═══ Documento

Nell’UE quasi un quarto della popolazione (120 milioni di persone) è a rischio di povertà e di esclusione sociale ed oltre 40 milioni di persone non possono permettersi un pasto di qualità un giorno su due. Allo stesso tempo, si valuta che ogni anno nell’UE vengano prodotti circa 88 milioni di tonnellate di rifiuti alimentari, con conseguenti costi stimati a 143 miliardi di euro.

Oltre a generare un rilevante impatto economico e sociale, i rifiuti alimentari esercitano una pressione indebita sulle risorse naturali limitate e sull’ambiente.

Secondo l’Organizzazione delle Nazioni Unite per l’Alimentazione e l’Agricoltura (FAO), circa un terzo del cibo prodotto complessivamente a livello mondiale va perso o sprecato. Gli alimenti che, successivamente al raccolto, vengono persi o sprecati lungo la filiera consumano circa un quarto di tutta l’acqua impiegata dall’agricoltura ogni anno e necessitano di una superficie coltivata della grandezza della Cina. I rifiuti alimentari generano ogni anno circa l’8 % delle emissioni globali di gas a effetto serra.

══════
═══ Materiale fornito

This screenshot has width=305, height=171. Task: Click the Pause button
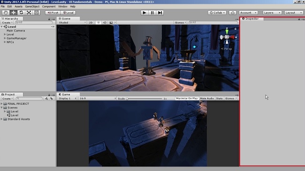[x=152, y=13]

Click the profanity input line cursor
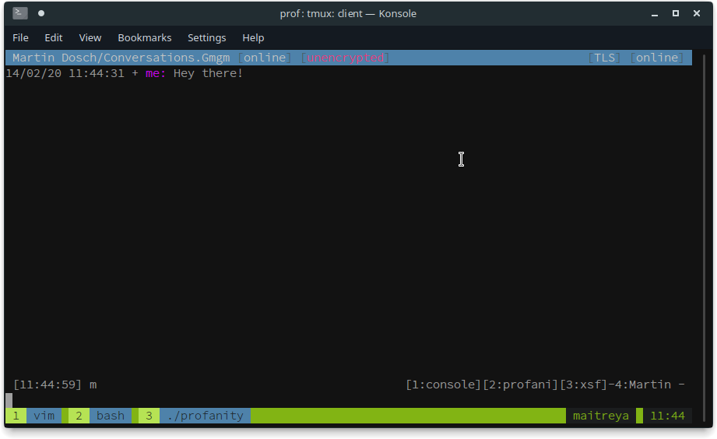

══════

Richiesta scritta 1 >> Secondo il documento sullo spreco alimentare, quante tonnellate di rifiuti alimentari si producono ogni anno nell’UE?
Richiesta scritta 2 >> Ricopia dal documento sullo spreco alimentare il brano che comincia con "Nell’UE quasi un" e va avanti fino a "miliardi di euro.".

Risposta completa 1 >> Circa 88 milioni di tonnellate.

Risposta completa 2 >>
Nell’UE quasi un quarto della popolazione (120 milioni di persone) è a rischio di povertà e di esclusione sociale ed oltre 40 milioni di persone non possono permettersi un pasto di qualità un giorno su due. Allo stesso tempo, si valuta che ogni anno nell’UE vengano prodotti circa 88 milioni di tonnellate di rifiuti alimentari, con conseguenti costi stimati a 143 miliardi di euro.